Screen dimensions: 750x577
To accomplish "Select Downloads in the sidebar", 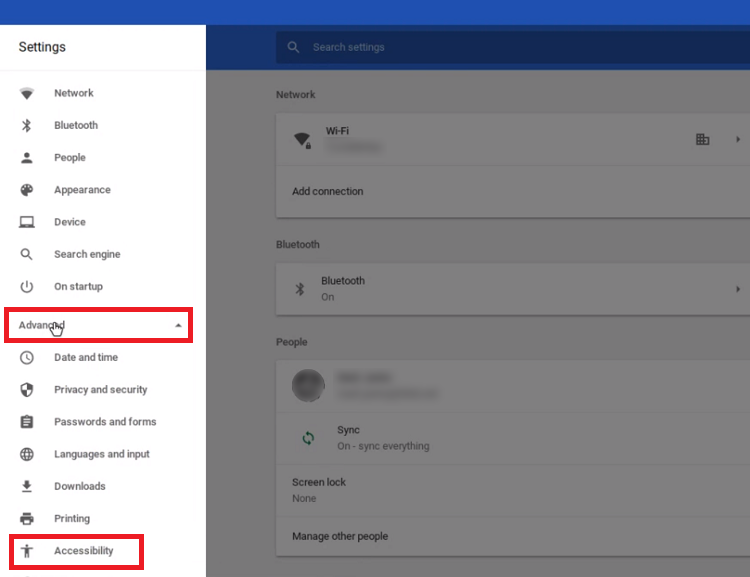I will tap(79, 486).
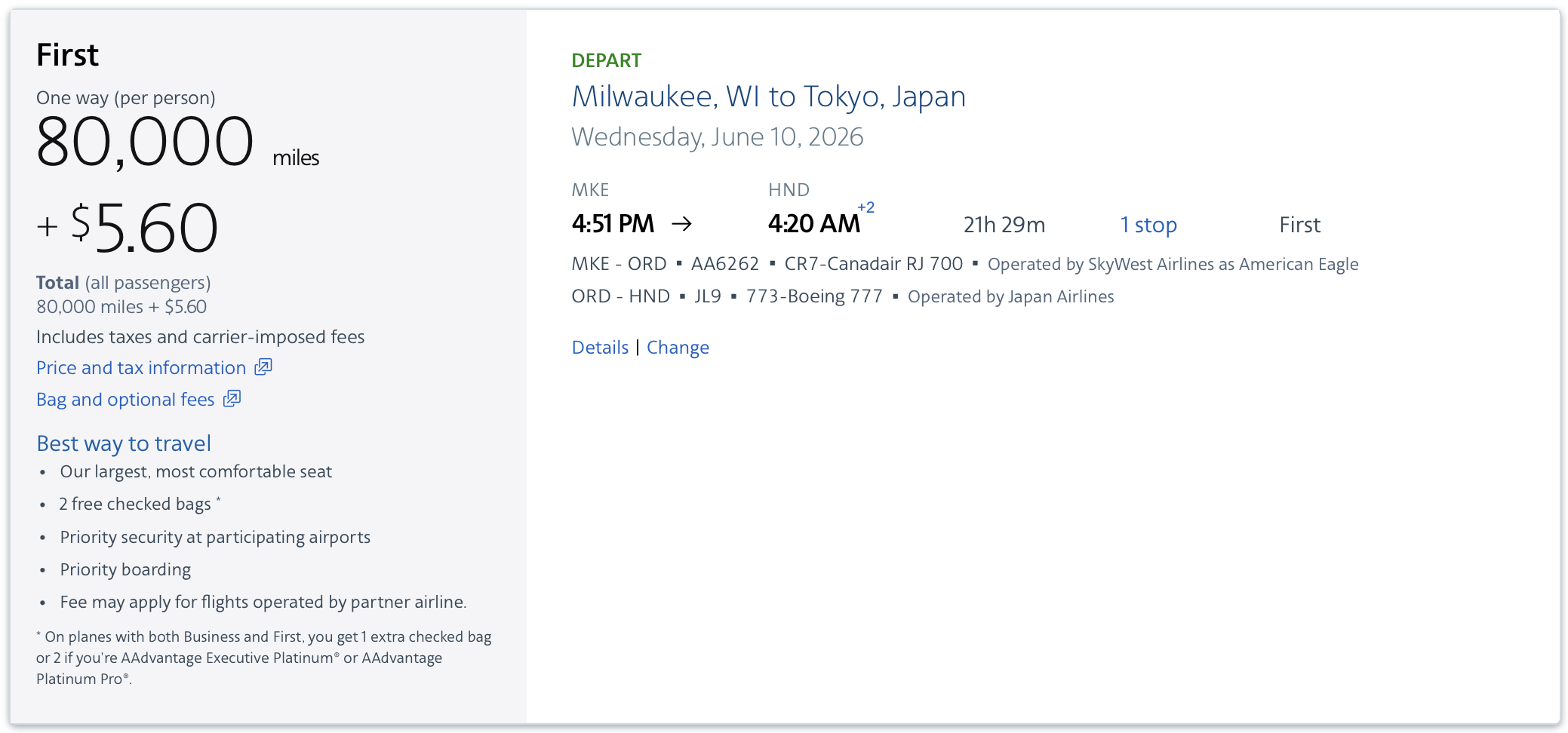Click external link icon beside Price and tax information

263,367
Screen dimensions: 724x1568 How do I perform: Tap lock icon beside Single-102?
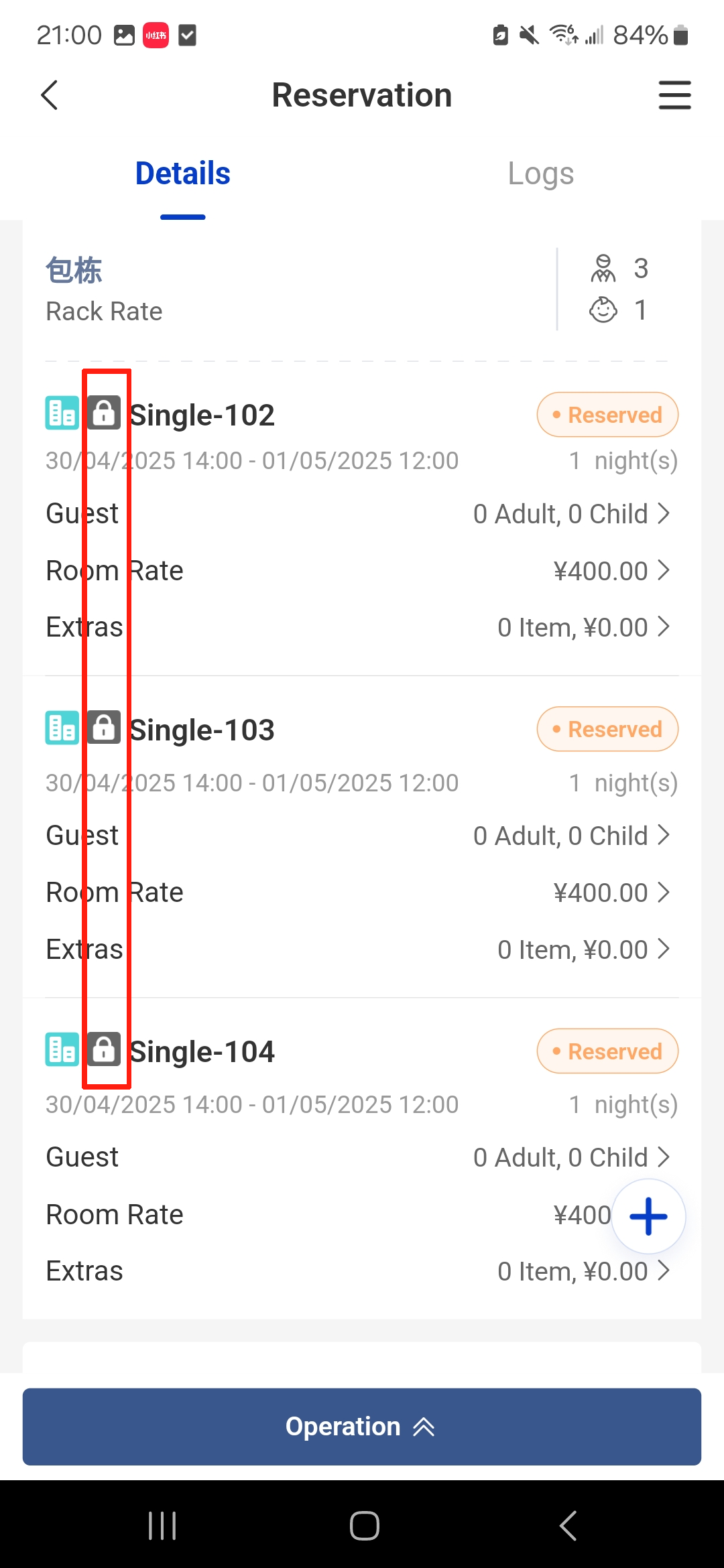104,413
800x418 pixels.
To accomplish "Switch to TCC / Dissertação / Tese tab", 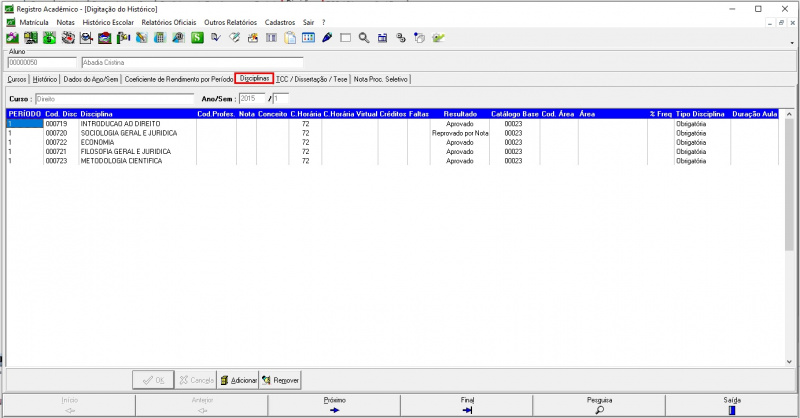I will coord(312,79).
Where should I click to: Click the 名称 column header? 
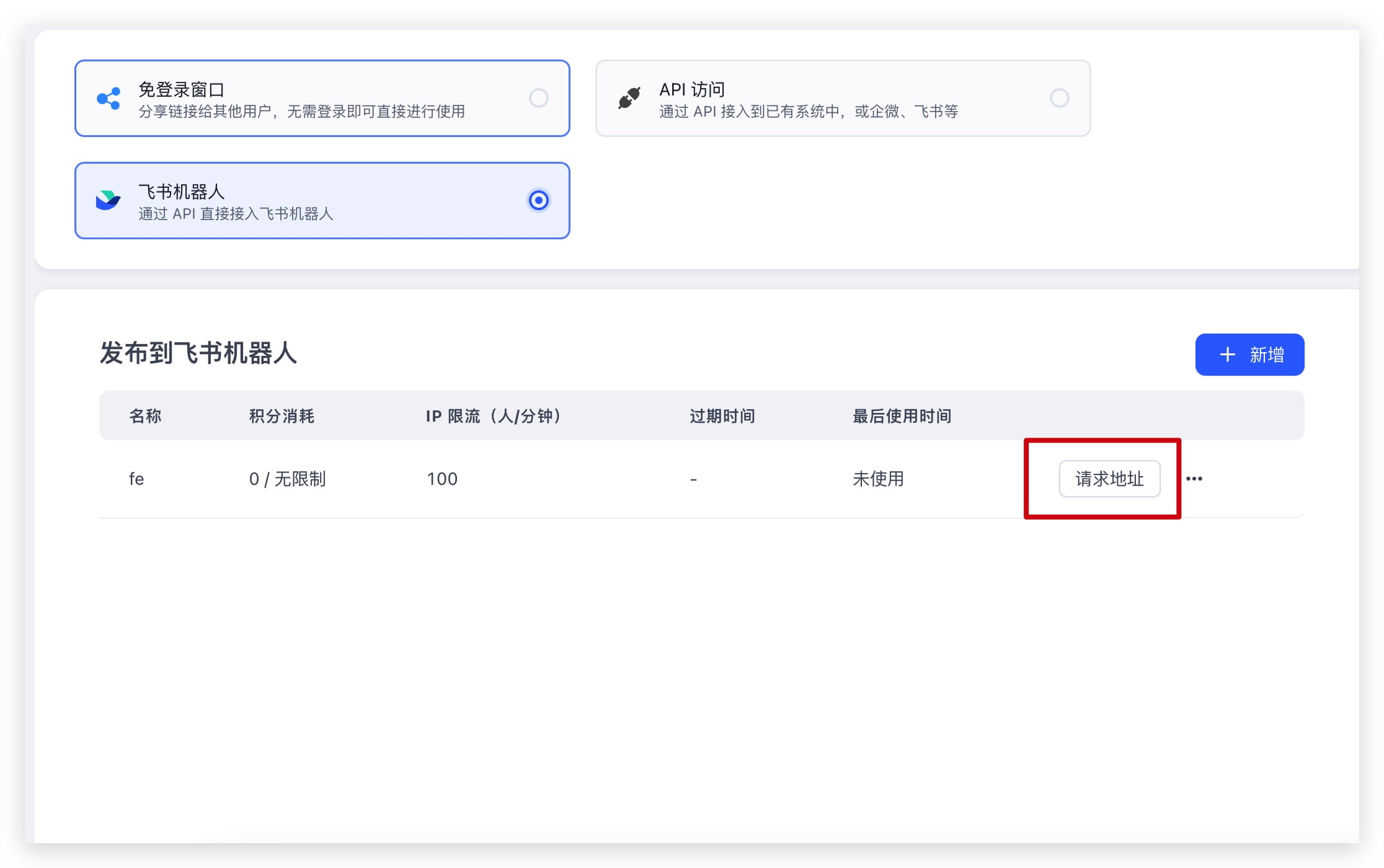click(x=145, y=416)
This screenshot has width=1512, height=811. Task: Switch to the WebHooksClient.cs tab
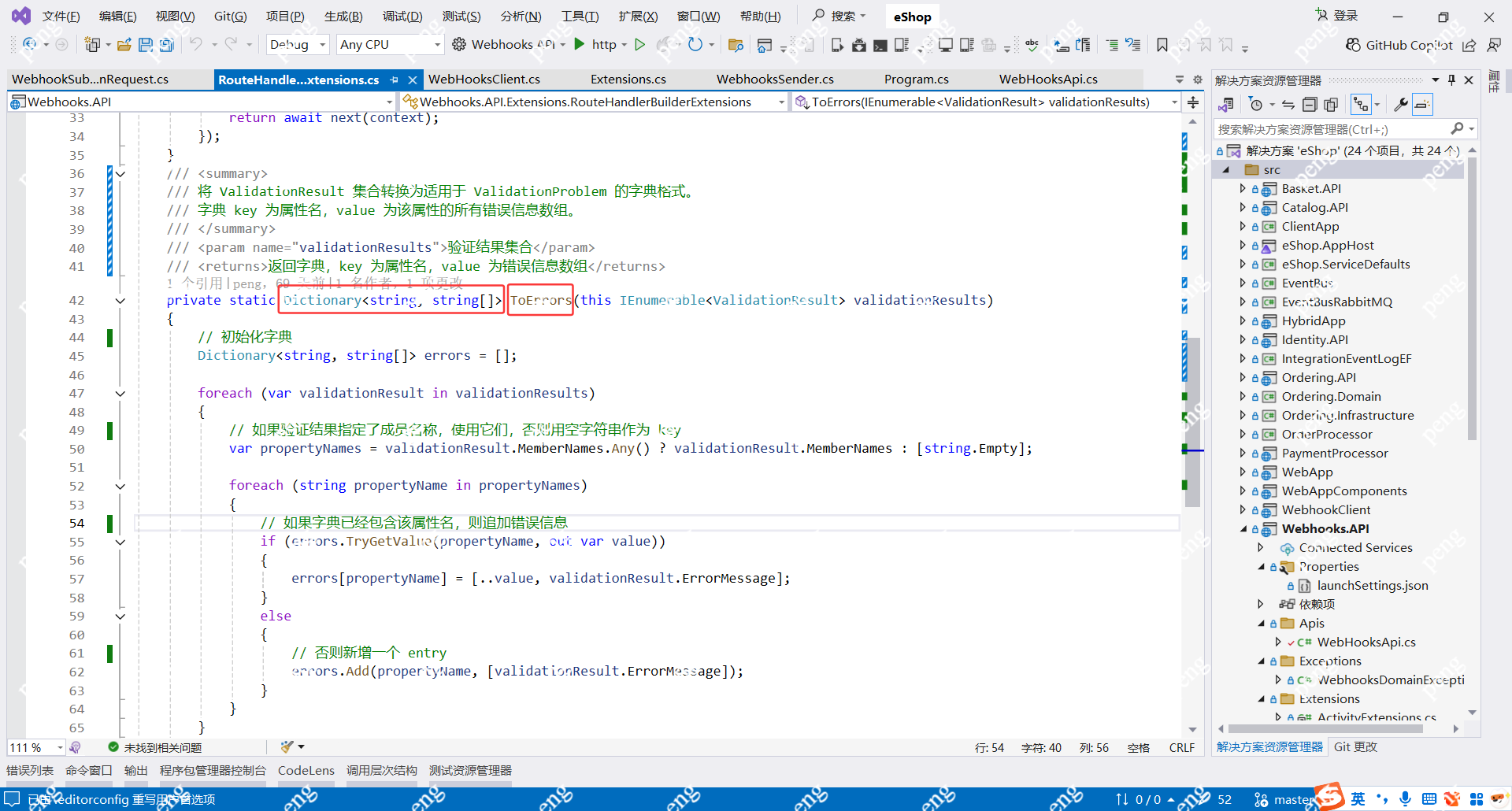pos(484,79)
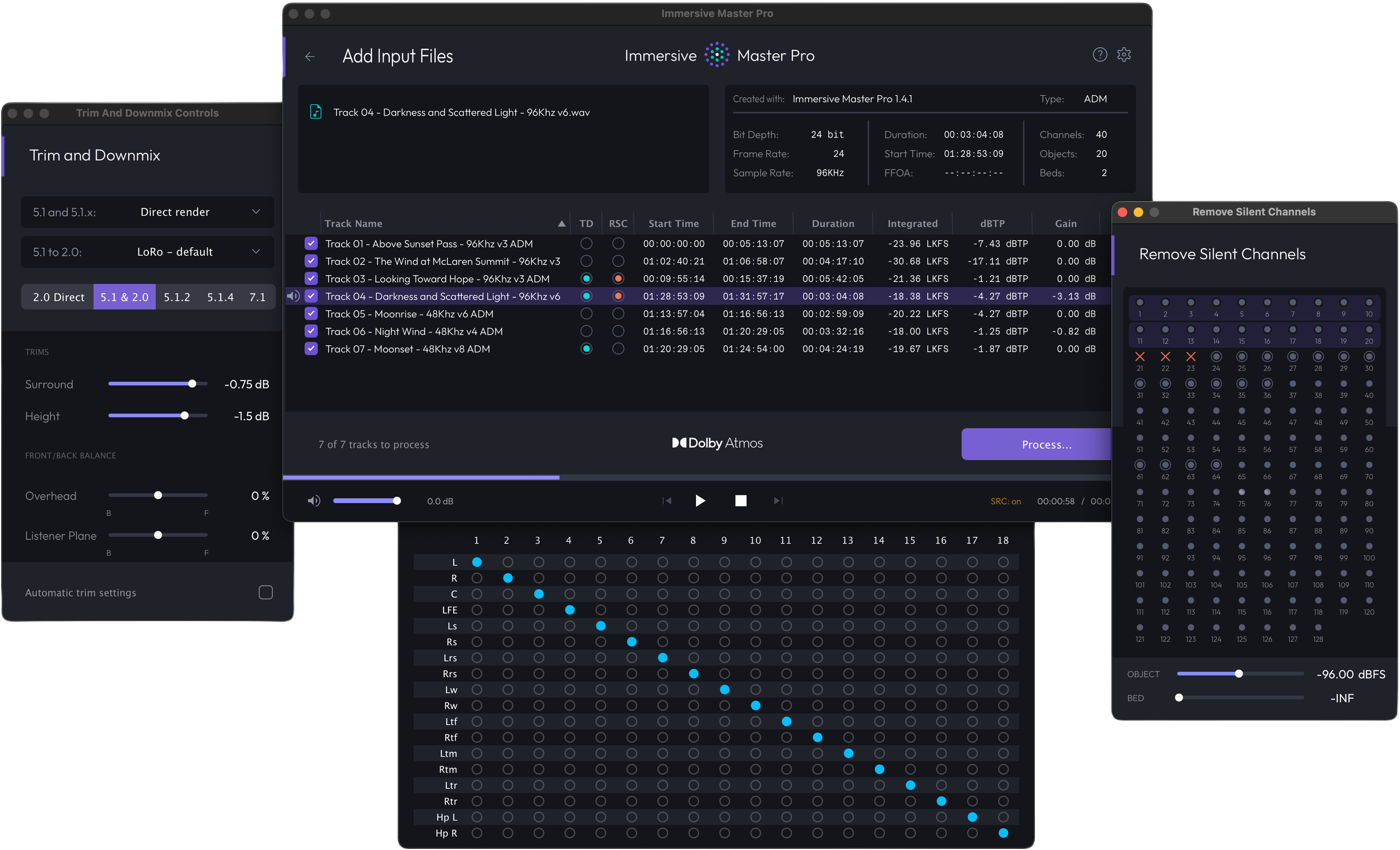Go to the previous track
Image resolution: width=1400 pixels, height=850 pixels.
click(x=667, y=500)
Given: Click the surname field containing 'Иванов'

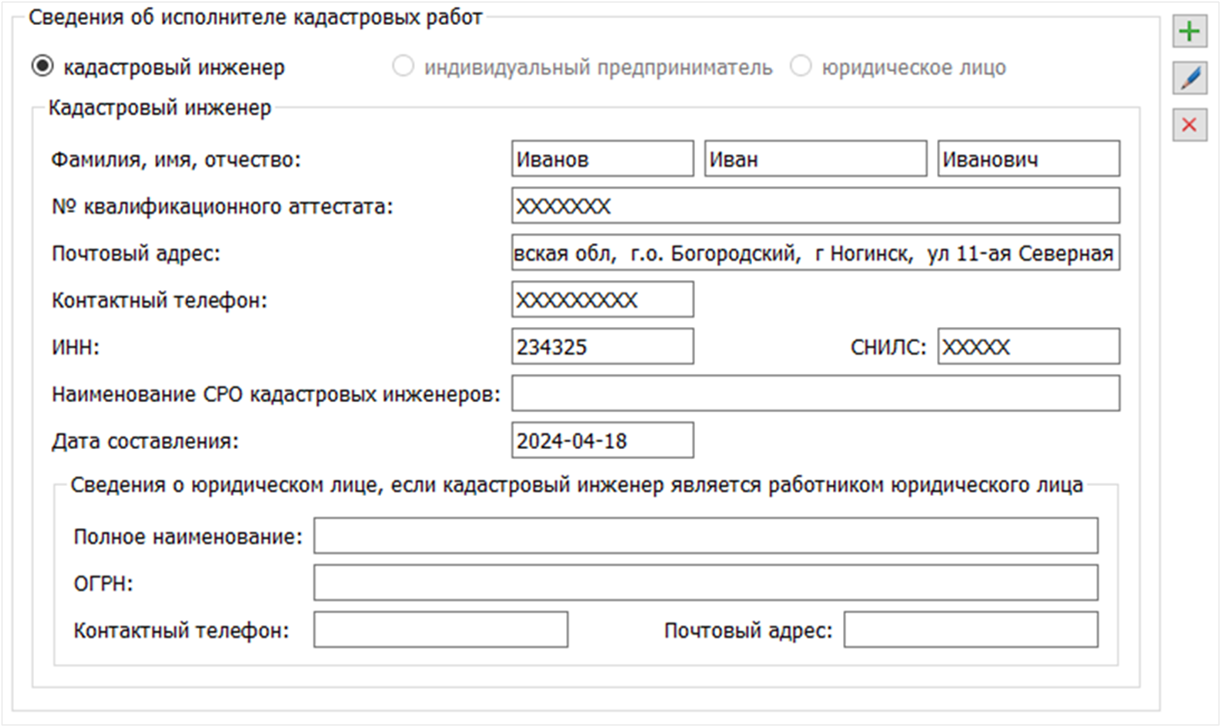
──────────────────────────────
Rewrite the part of the listing that opens with the line containing "Where should I" and closes with the line containing "click(x=145, y=416)", changing "column header" to "column heading" and keeping everything else unchanged. Omit the pictures.

-- OUTPUT OF THE TASK --
Where should I click to: Click the 名称 column heading? 
click(x=145, y=416)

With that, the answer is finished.